Recent sonic art practices have become increasingly connected with political positions. They have become critical devices for deconstructing and unsettling power relations that influence forms of knowledge and social relationships, including the collective imagination. As Christabel Stirling has written:
[sound installations have] produced and exposed the existence of resilient personal, social, and cultural differences as well as institutional milieus, and thereby revealed people as historical. Further, this did not necessarily lead to the reproduction of wider social stratifications, but also created affective-social struggles in public space that put those strata into question […] The dissent and negotiation arising between relatively robust individuals and groups as they came into contact with the sound-works itself portended a politics. (Stirling 2015)
Latin American sound art has a lively, expanding, and sharing research and application environment. Artists, particularly those working south of the Isthmus of Panama, have been developing work for at least the past three decades. Their practices experiment with methods and processes intersecting sound with digital technologies and unconventional approaches to listening. Community spaces, festivals – such as Tsonami and Encuentro Lumen in Chile and Sonandes in Bolivia – independent spaces, academic contexts, and specialized online platforms – such as Sonic Field – provide many artists with the opportunity to develop an aesthetic praxis that critically engages with local territories and dimensions crossed by sound. Works that forge methodologies, as the Italian sound art curator Beatrice Ferrara suggests, can
prove to be very important for other micro-territories as, even in the differences, they share the urgency to question their own maps, readings and landscapes, such as our ‘marginal’ territories, the rural areas of the South of our country, similarly affected by complex processes due to the continuous tension between the global and the local. (Ferrara 2019, my translation).
Many Latin American sound artists firmly evidence connections between sound and territorial contexts, local and global tensions, and political and aesthetic processes. Their work creates other sound narratives, which define trajectories that intersect and exceed those of the Euro-Western sound art matrix. They operate across a vast geographical and territorial space from Colombia to Argentine and the Chilean Patagonia. Their sound narrations approach the complexities associated with their respective local contexts through practical enquiry.

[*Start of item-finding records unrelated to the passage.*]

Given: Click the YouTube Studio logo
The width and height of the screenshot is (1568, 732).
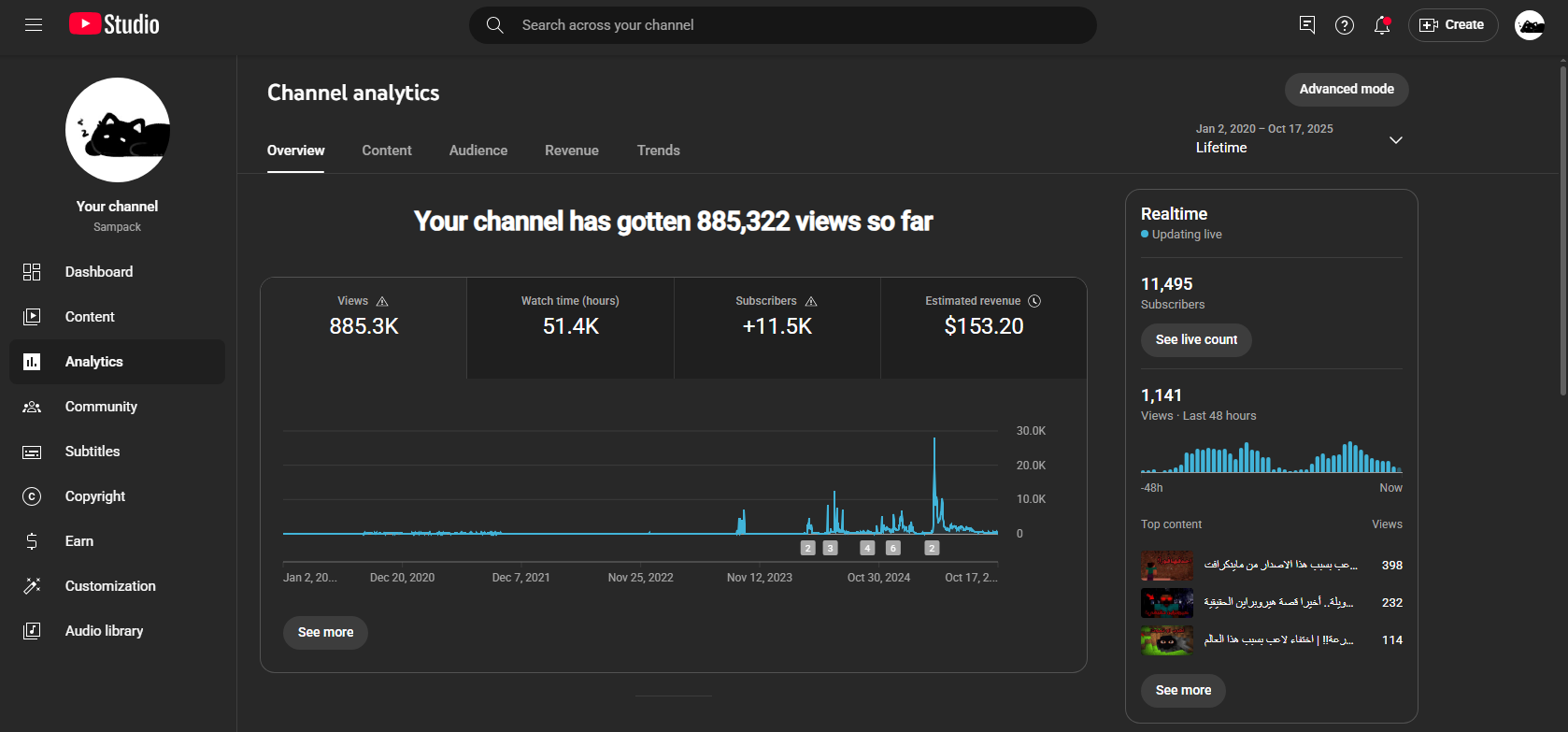Looking at the screenshot, I should click(x=114, y=25).
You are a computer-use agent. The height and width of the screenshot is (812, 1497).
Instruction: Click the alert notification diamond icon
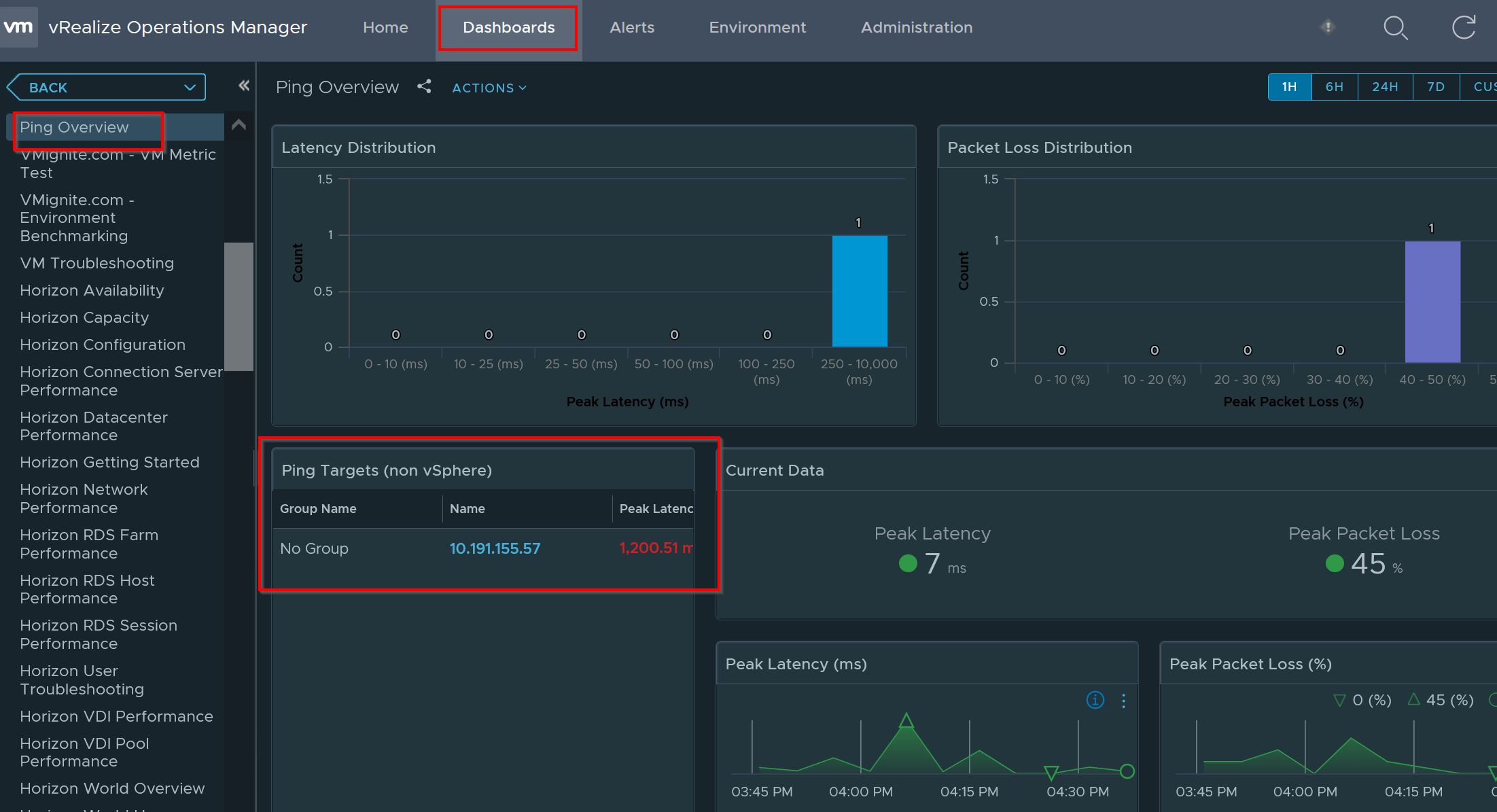tap(1327, 27)
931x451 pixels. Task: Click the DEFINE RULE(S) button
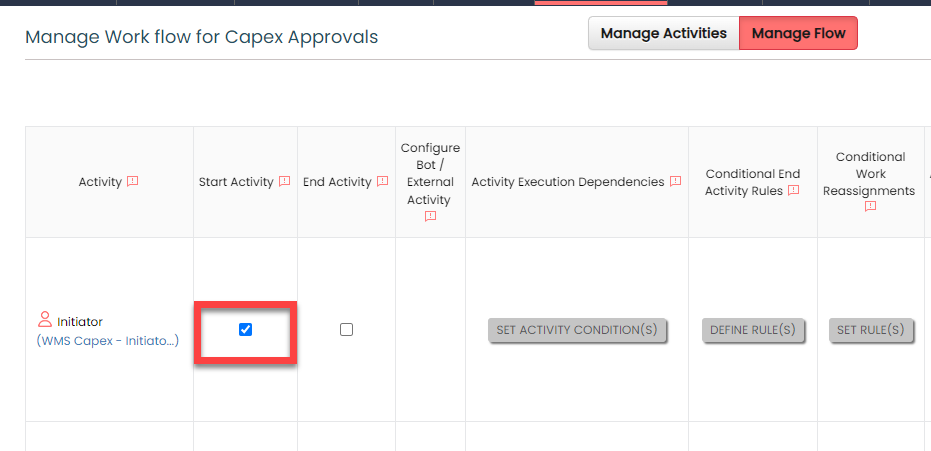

The text presented here focuses specifically on two works developed within this extended context: Temporal de Santa Rosa by Brian Mackern, a sound recording and installation project that reinterprets popular, religious, and traditional elements in a post-digital key; and Antarctica 1961-1996, Alejandra Pérez Núñez’s installation that investigates the imperceptibility of national political processes that have appropriated Antarctic territory in recent decades. The analysis of these two case studies suggests a critical approach to notions such as new geographies, boundaries, and the materiality of sound, as well as proposing possible ways of approaching a sonic dimension of the South (Steingo and Sykes 2019). It suggests a journey along unusual listening trajectories through a series of acoustic routes towards a geographically fragmented South, which questions the relevance of a linear story via listening points that allow hidden aspects to be heard and captured.